Comunicado da Comissão Executiva da Área Metropolitana de Lisboa sobre transportes

Na próxima reunião do CM a realizar dia 19 de março um dos pontos em análise será “Análise Proposta de Lei 287/XII, (PL 48/2015, de 10 de fevereiro), relativo ao novo RJSPTP – Regime Jurídico do Serviço Público de Transporte de Passageiros”.

amlcomissaoexecutiva

Entretanto, numa análise já realizada no âmbito da CEM, designadamente no âmbito do GT para a mobilidade e transportes, apontaram-se já algumas das grandes linhas que irão ser colocadas a debate no CM. Assim, esclarecer que a AML vem manifestando de há muito a esta parte a sua disponibilidade para assumir responsabilidades na definição da política pública de transportes, na gestão e planeamento, assim como na coordenação dos transportes da região metropolitana.

Em coerência com essa posição muito sedimentada não poderia deixar de continuar disponível para assumir as atribuições e competências necessárias que, pensamos, serão muito mais adequadamente desempenháveis a uma escala metropolitana, e por uma entidade com o perfil que já hoje tem a AML.
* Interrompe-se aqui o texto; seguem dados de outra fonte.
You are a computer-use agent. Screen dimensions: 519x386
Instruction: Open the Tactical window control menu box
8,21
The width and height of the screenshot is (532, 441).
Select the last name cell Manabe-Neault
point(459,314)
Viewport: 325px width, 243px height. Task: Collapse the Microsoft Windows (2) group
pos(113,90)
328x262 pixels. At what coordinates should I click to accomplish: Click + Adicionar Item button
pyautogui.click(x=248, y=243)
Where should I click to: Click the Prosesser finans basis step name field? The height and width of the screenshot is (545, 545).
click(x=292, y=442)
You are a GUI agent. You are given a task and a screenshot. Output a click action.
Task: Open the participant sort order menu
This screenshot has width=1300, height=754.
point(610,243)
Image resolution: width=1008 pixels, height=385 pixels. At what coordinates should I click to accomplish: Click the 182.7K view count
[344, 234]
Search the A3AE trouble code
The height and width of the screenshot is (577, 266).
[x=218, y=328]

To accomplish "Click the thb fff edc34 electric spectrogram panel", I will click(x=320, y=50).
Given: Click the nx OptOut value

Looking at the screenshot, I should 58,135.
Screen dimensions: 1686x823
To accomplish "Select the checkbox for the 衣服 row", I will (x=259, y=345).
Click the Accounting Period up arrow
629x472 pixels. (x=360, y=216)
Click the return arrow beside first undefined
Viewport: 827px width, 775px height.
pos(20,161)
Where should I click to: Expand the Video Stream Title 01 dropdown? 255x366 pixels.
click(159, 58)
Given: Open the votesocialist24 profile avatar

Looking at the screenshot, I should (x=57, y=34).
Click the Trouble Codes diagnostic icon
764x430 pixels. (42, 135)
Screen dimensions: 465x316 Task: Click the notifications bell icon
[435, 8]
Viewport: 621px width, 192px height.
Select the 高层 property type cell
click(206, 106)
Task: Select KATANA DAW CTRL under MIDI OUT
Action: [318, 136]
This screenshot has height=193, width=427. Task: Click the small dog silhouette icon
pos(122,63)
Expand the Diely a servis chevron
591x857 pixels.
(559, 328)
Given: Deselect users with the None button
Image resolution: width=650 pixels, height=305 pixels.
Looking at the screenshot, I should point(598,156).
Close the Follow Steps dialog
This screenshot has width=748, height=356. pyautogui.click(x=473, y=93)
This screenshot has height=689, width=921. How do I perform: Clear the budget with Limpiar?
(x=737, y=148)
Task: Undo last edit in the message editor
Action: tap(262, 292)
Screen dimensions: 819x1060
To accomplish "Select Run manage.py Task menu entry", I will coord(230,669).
Contudo, e como também já se tinha assinalado, a eventual evolução para um novo modelo de atuação num setor tão delicado e complexo como é o dos transportes e da mobilidade, para mais no contexto atual onde sobram dificuldades orçamentais e financeiras conhecidas, e isto numa região com problemas críticos de mobilidade e transportes, não pode nem deve passar por uma atitude voluntarista pouco responsável.

Até porque, caso se caminhasse por aí, além de se prejudicar de forma grave a própria entidade metropolitana e os municípios, não se resolveria nenhum dos problemas presentes e, no futuro, com o modelo apontado, as coisas teriam tendência a piorar.

Assim, é já possível apontar que,

  1. Sem prejuízo da análise a novos elementos sobre o enquadramento jurídico previsto, com base nos dados já conhecidos, rejeita-se o modelo de financiamento apontado, que se pode caracterizar pelo afastamento e desresponsabilização do poder central e de uma não cautelosa e apoiada transferência de atribuições e competências para os municípios e para a AML, sobre quem recairiam novas obrigações orçamentais, coisa que fará incidir, em última análise, nos cidadãos utentes dos sistemas de transportes envolvidos novas taxas com repercussão nas economias familiares;
  2. Entende-se que assunto tão complexo e vital não pode, nem deve, ser tratado de forma apressada, com escasso lugar para a análise, discussão e articulação;
  3. Discorda-se do processo, entretanto lançado pelo governo, com vista à concessão/privatização da Carris, Metropolitano de Lisboa, para mais num contexto em que está em curso o processo legislativo em apreciação, trazendo-lhe complexidade e obscuridade acrescidas;
  4. É necessário esclarecer e aclarar as zonas cinzentas de sobreposição de competências entre as diversas AT previstas, designadamente com a AMT e o IMT.